The canonized and beatified in Spanish America thus represent all states and ages: the episcopate, the priesthood, the religious state, and secular life.

Spanish America, in the wild rush of the restless and adventurous to its rich and luxuriant soil, resembled California and Australia as we have seen them in our days, could we imagine the tide of emigration Catholic, with some of the knightly graces of chivalry still powerful, and devoted clergy and religious striving manfully to recall the wild horde from their temporary forgetfulness of religion, morality, and civilization.

When we turn from this picture to that of Canada, we find a contrast as striking as the difference of the climes. In Canada labor, hardship, the deepest religious feeling prevailed from the outset and left their impress on the colony. The world has rarely witnessed a community so completely guided by religion and morality as the first Canadian settlers, and so deeply imbued with them as to elevate to its own standard the repeated emigrations of more than half a century. The austere virtue of Canada was gay and cheerful; it had none of the ferocious Puritanism of New England, which enforced religious tyranny, and pursued with unrelenting hate alike dissenting whites and unbelieving natives. While New England, narrow and restrictive in character and territory, hugged the bleak coast of the Atlantic, Canada, under the broader, higher impulse of Catholicity, won the friendship of countless native tribes and pushed her conquest thousands of miles into the heart of the continent. “Peaceful, benign, beneficent were the weapons of this conquest. France aimed to subdue not by the sword but by the cross; not to overwhelm and crush the nations she invaded, but to convert, to civilize, and to embrace them among her children,” is the testimony of one to whom Catholic piety seems only a wild dream.
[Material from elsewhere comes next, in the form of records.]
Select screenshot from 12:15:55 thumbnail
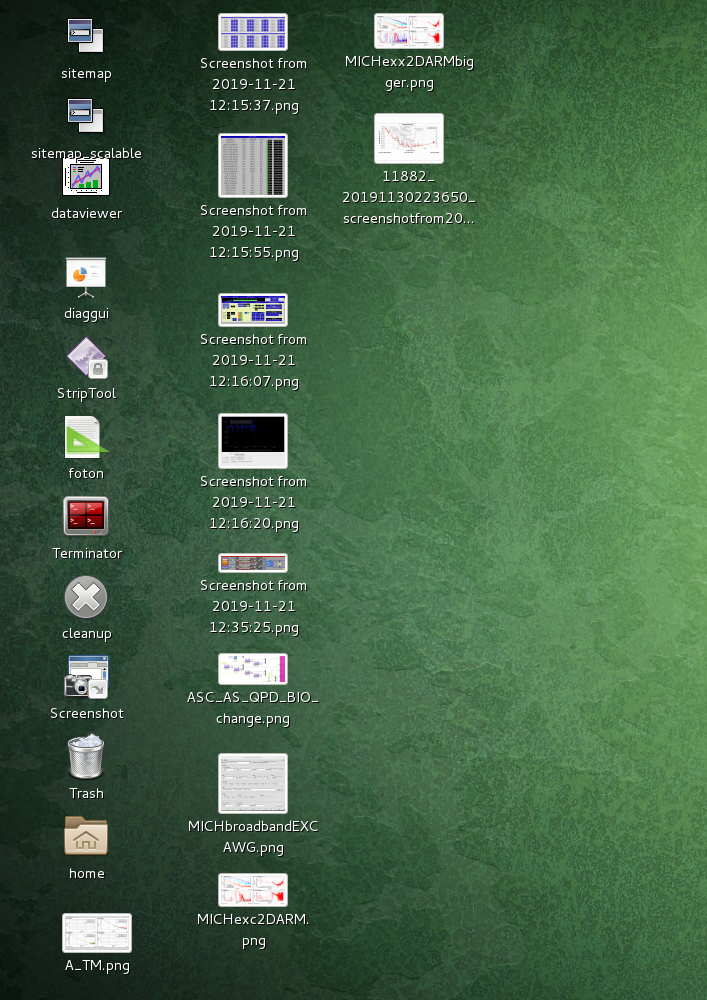Image resolution: width=707 pixels, height=1000 pixels. (253, 166)
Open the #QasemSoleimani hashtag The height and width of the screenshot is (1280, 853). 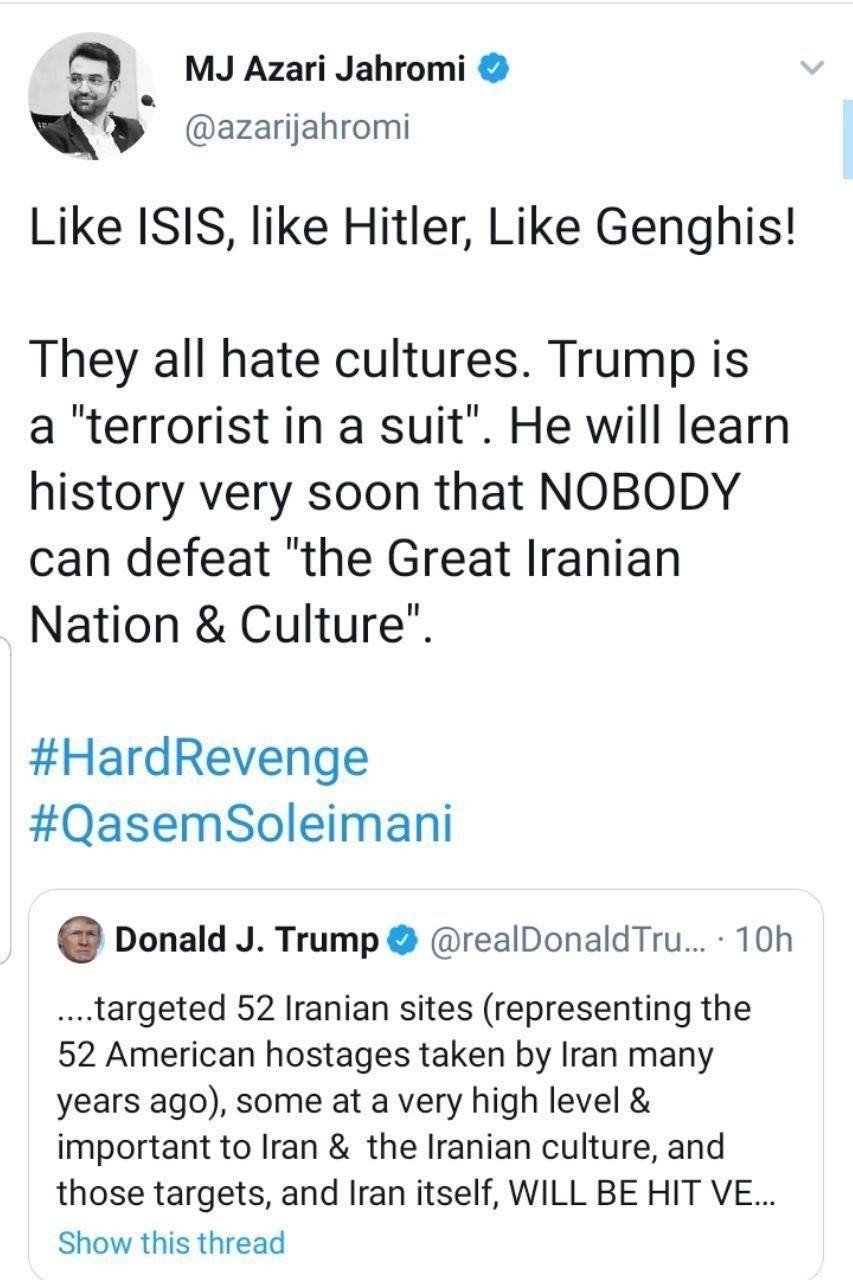(241, 824)
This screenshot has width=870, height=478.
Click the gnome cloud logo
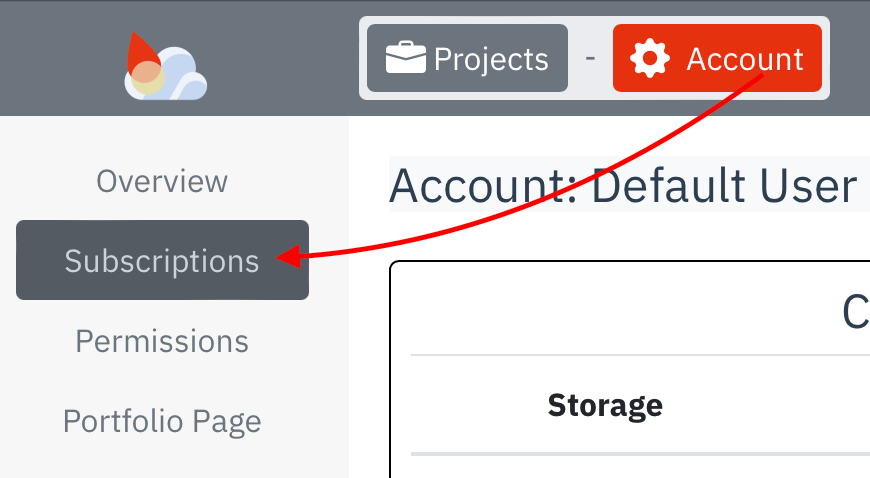tap(165, 67)
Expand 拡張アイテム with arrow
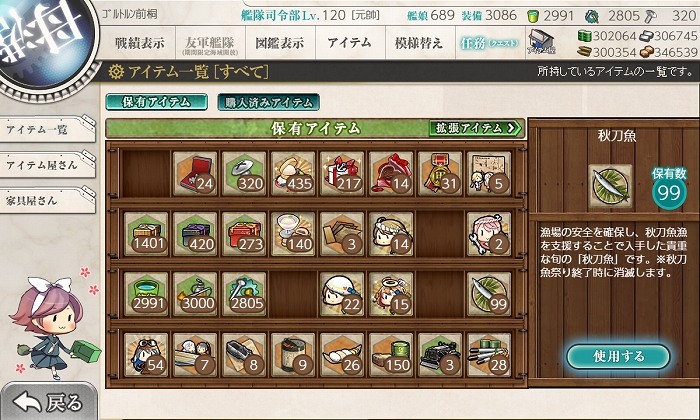 point(475,129)
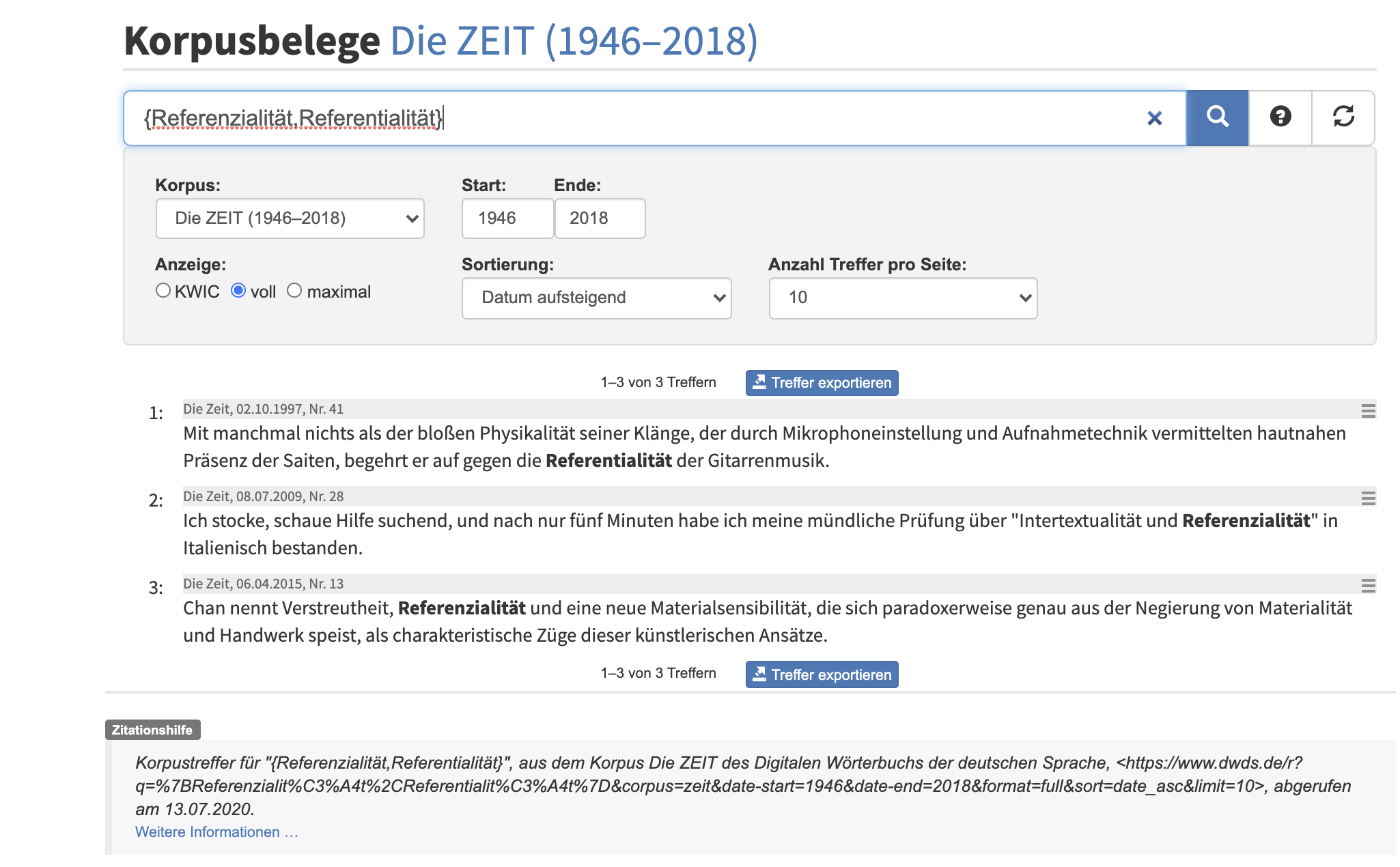Click bottom Treffer exportieren button
Image resolution: width=1400 pixels, height=867 pixels.
click(x=822, y=674)
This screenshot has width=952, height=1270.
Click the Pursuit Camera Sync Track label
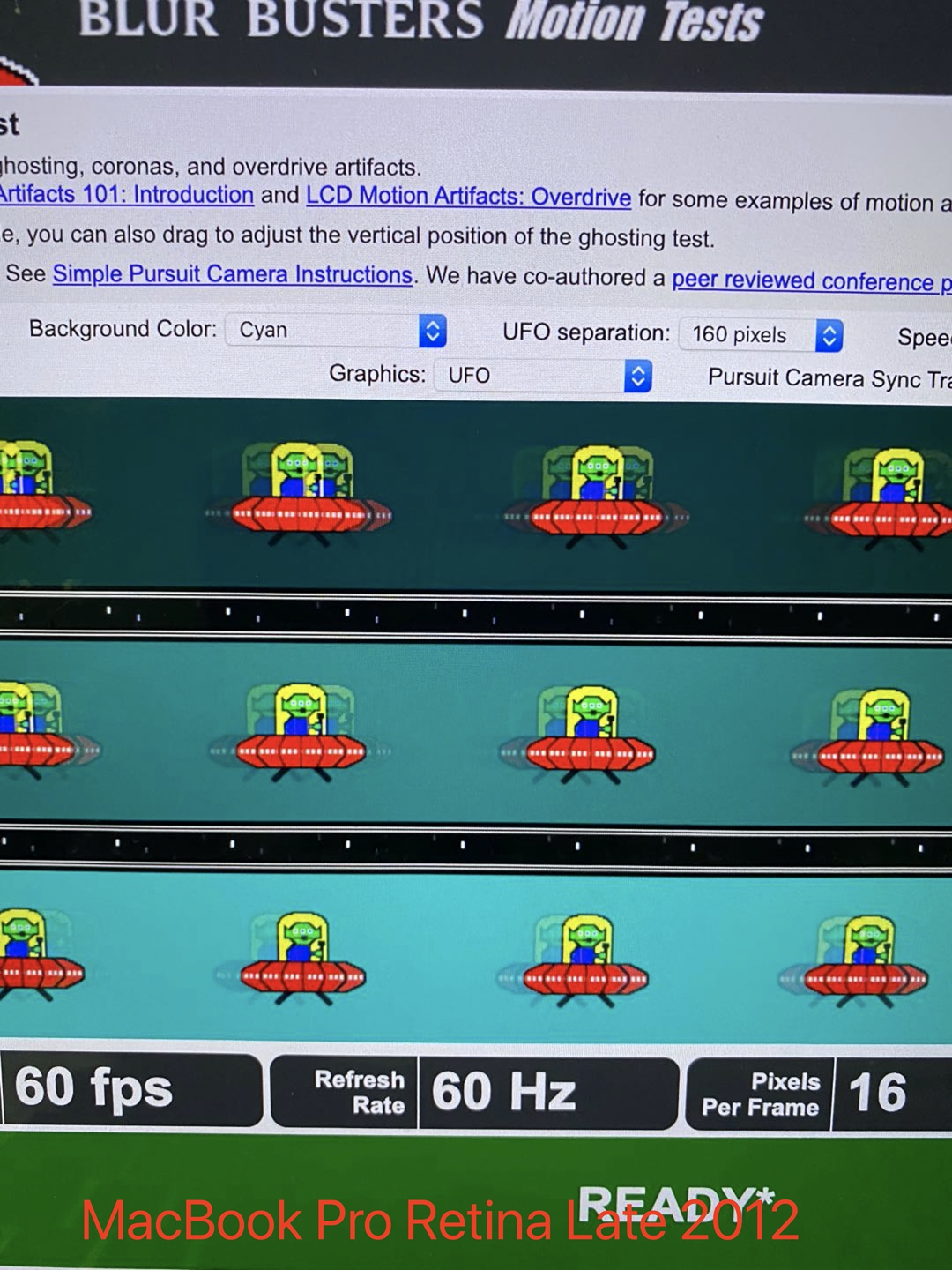click(829, 377)
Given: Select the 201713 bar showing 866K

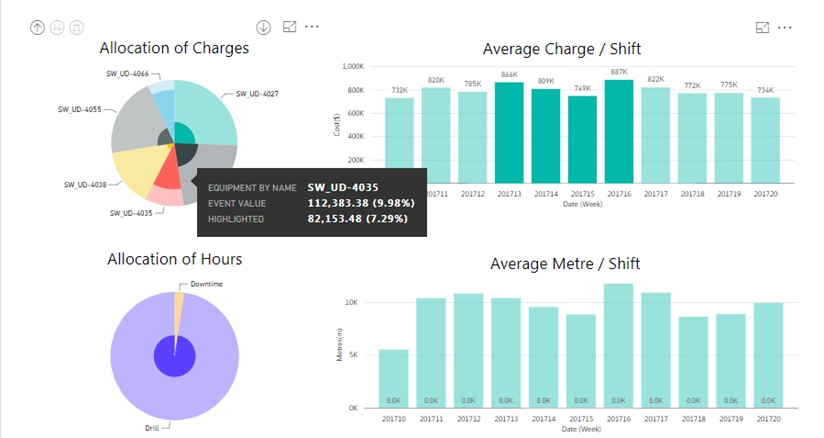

Time has shown on what a solid foundation they built who laid the corner-stones of the Canadian colony. At a critical moment, when the court of France, yielding to the spirit of licentiousness and infidelity which had leperized the higher classes, was forging a rod of iron wherewith in the hands of the neglected and demoralized masses to chastise the monarchy and the aristocracy, God in his providence saved Canada by what seemed a death-blow, by allowing it to pass under the sway of England, the bitter enemy of Catholicity and France. But though the French spirit in the colony died out, her teeming population is intensely Catholic, well trained, well guided, holding their own against Protestant and infidel influence.

With such results we may look to the founders of the Canadian commonwealth for examples of high and exemplary virtue. The history of the Canadian Church has not been written even in French, and does not exist in English; it has seemed scarcely necessary to write separately the history of a church when the history of the colony is so imbued with the religious element that, deprived of it, her annals would be almost a blank.

In every history of Canada we trace the life of the church; we see governors whose lives were models of Christian piety, of strict administration, of skill and courage; priests and missionaries whose austerity, zeal, and piety shrank from no hardship, no peril, no torture; religious devoting their lives to education and works of mercy; colonists, the whole tenor of whose career recalls us to the days of the primitive church, influenced by the highest motives of faith.

Among all the founders of Canada the eye rests especially on her martyred missionaries; on Mother Mary of the Incarnation, foundress of the Ursuline Convent, Quebec; on Margaret Bourgeoys; on Bishop Laval; on Catharine Tehgahkwita, the Mohawk maiden, who rose to such sanctity. To them devotion has been constant though private, fervent, and not unrewarded.

The time has come when the Head of the church has been solicited to sanction and confirm the devotion so long entertained for one of these heroic souls—Mary Guyard Martin, known in religion as Mother Mary of the Incarnation.

She was born at Tours, in one of the loveliest provinces of France—one that gave that kingdom some of its master-minds and American colonization some of its most energetic and manly pioneers. Her father, Florence Guyard, was a wealthy silk manufacturer, and her mother belonged to the noble house of Babou de la Bourdaisiere, one of her ancestors having been deputed by Louis XI. to escort St. Francis of Paula to his states. The hereditary piety of the family was marked by a special devotion to this servant of God.

Mary was born on the 18th day of October, in the year 1599, and showed from her cradle marks of God’s predilection. Her childish soul had no greater passion than a lively charity and most tender compassion for the poor and the sick, viewing in them the beloved of Jesus and Mary, whose names were the first she learned from a pious mother’s lips. On one of her little errands of mercy she was caught by the shaft of a cart and thrown so violently to the ground that bystanders rushed to raise the child, whom they supposed terribly injured, only to find that she had escaped unharmed, protected, as she always believed, by the influence of the prayers of the poor and afflicted.